Cronache

Giro di truffe a ricchi imprenditori di Roma su vendita case

La truffa è stata perpetrata a danno di ricchissimi imprenditori romani ai quali era detto di cogliere l'affare di vendere edifici anche storici per ottenere cospicui guadagni

Giro di truffe a ricchi imprenditori di Roma su vendita case

Sgominata una banda di truffatori che aveva preso di mira i ricchi imprenditori della Roma bene facendo credere di avere per le mani ricchi profitti dalle vendite immobiliari

Prendevano di mira un imprenditore che avesse proprietà, specialmente proprietà storiche e di valore in modo tale da convincerlo a vendere. La banda millantava conoscenze in tutto il mondo, conoscenze che erano intenzionate ad acquistare gli immobili degli imprenditori oppure semplicemente le opere d'arte. Prima di poter concludere l'affare però i ricchi romani dovevano sborsare un anticipo in modo da potersi accaparrare il miglior cliente, che chiaramente non arrivava mai e quindi spesso i membri della banda sparivano senza lasciar tracce.
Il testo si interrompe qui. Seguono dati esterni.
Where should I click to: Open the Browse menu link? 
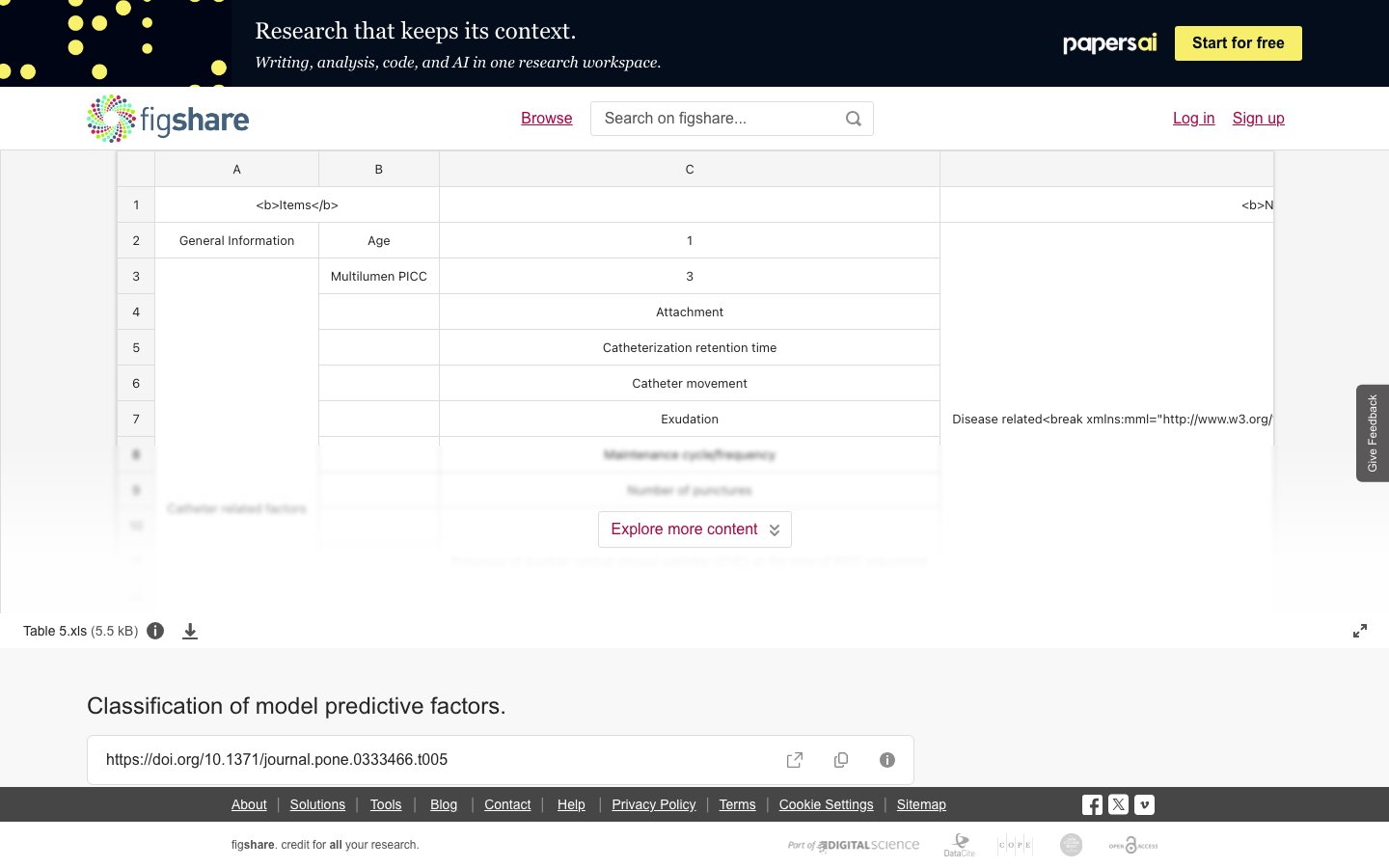point(547,118)
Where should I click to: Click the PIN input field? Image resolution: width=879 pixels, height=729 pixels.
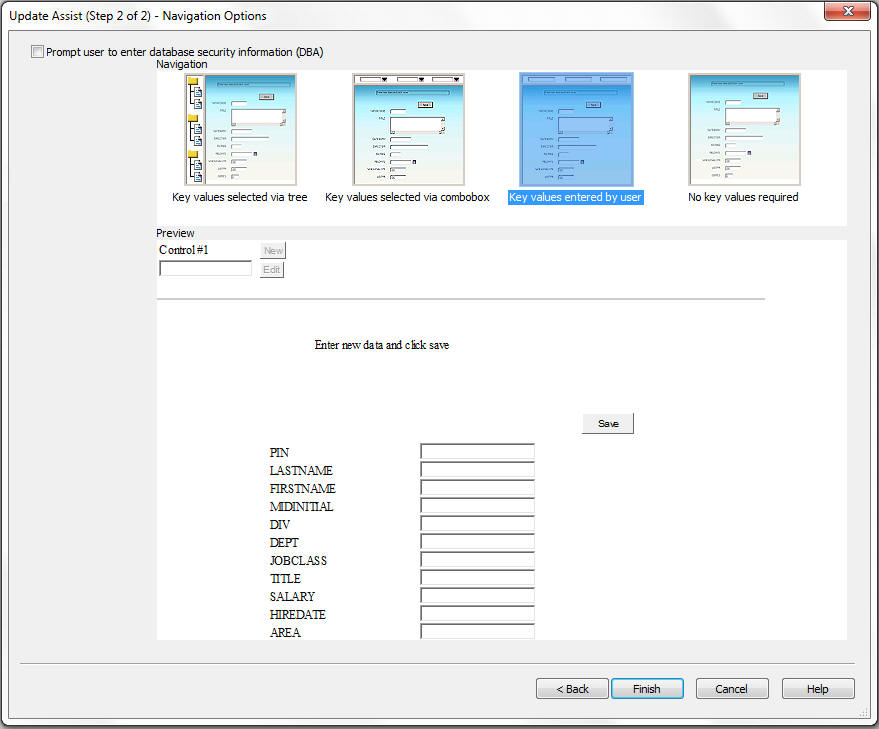[x=477, y=452]
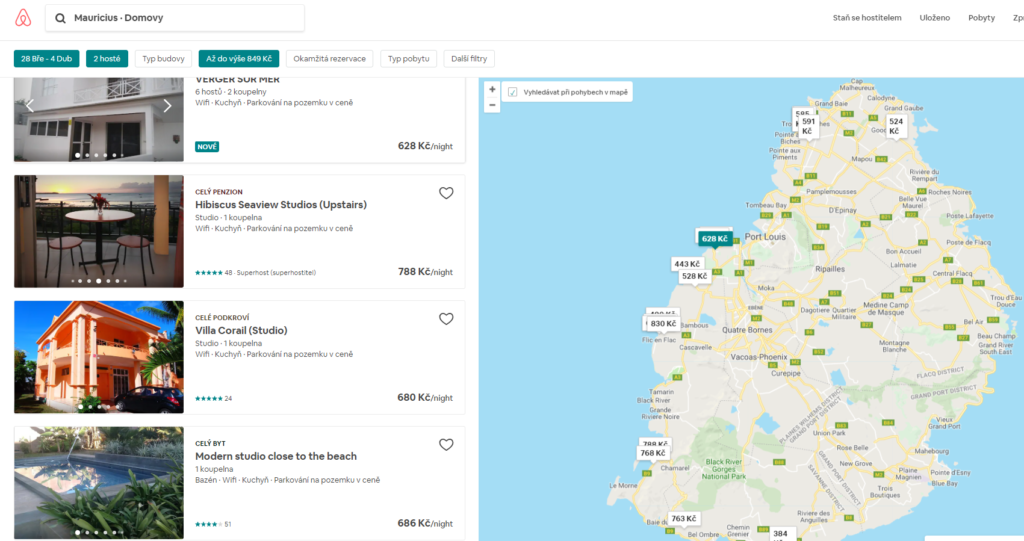Heart the Modern studio listing
The image size is (1024, 541).
tap(446, 445)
Le conoscenze vantate arrivavano fino al mondo ecclesiastico, tanto che uno di loro vestiva tranquillamente le vesti vescovili e si recava dagli imprenditori elargendo benedizioni e dando consigli su come poter vivere in pace con il Signore. Successivamente, chiedeva soldi per poter consentire alle "pratiche di vendita" di essere accettate da fantomatici ecclesiastici interessati agli edifici storici.
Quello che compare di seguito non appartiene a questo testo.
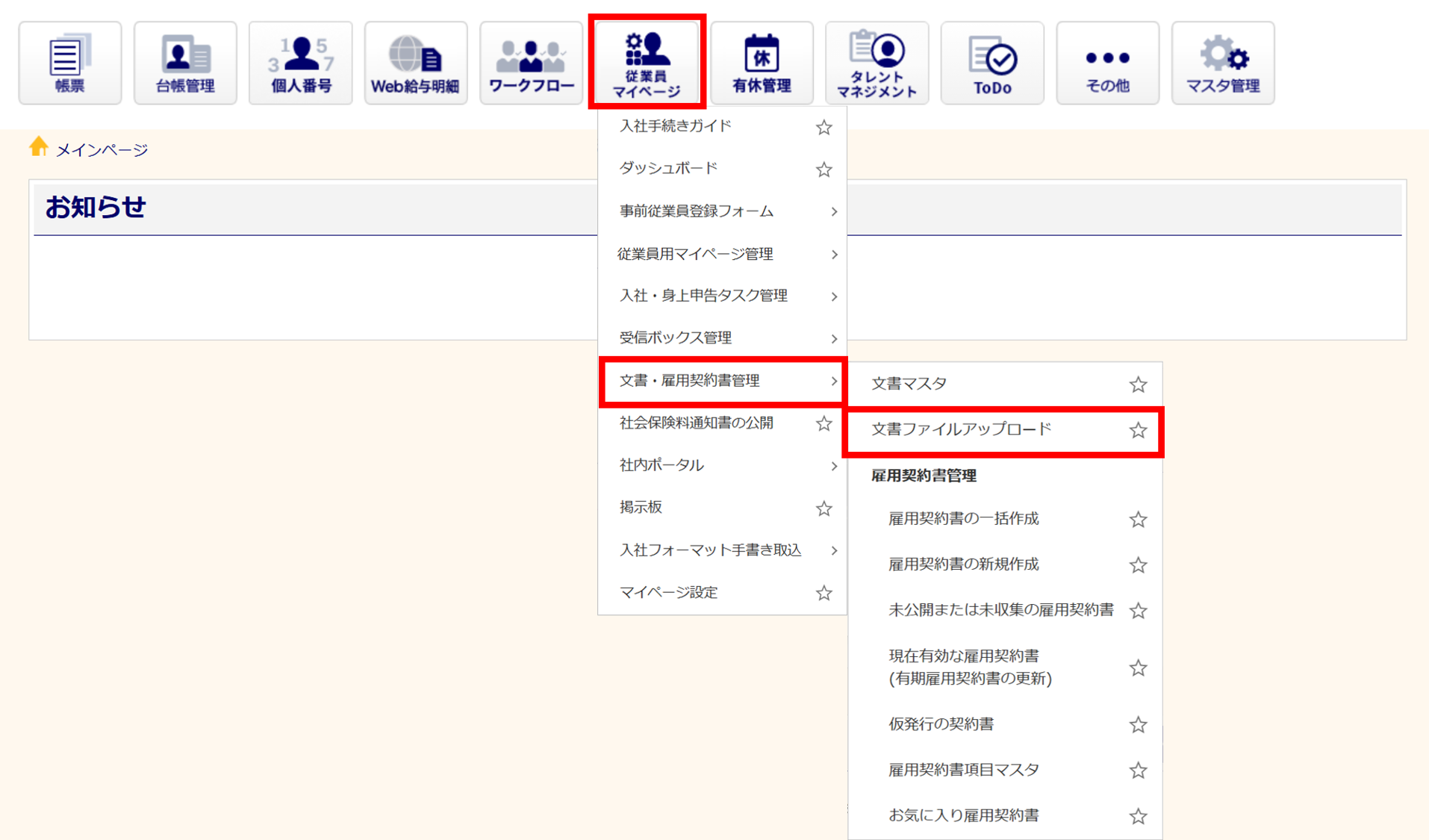Open the ToDo checklist icon

[992, 63]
La truffa della compravendita di immobili si aggira intorno ai 17 milioni di euro, senza contare che all'interno dell'abitazione di un pregiudicato romano è stato rinvenuto anche un kit di "black money scam" e contanti per 33mila euro.

Ora gli uomini dell'Arma stanno indagando per riuscire a capire se ci possano essere altre persone coinvolte, altri impenditori truffati dalla banda che lucrava sugli anticipi di fittizie vendite immobiliari e inventava un giro di clienti che in realtà non possedeva.

In tutto sono finite in manette sei persone e la banda è stata subito chiamata La Banda del Monsignore per gli abiti talari che un membro indossava concludendo addirittura i finti affari con tanto di benedizione vescovile.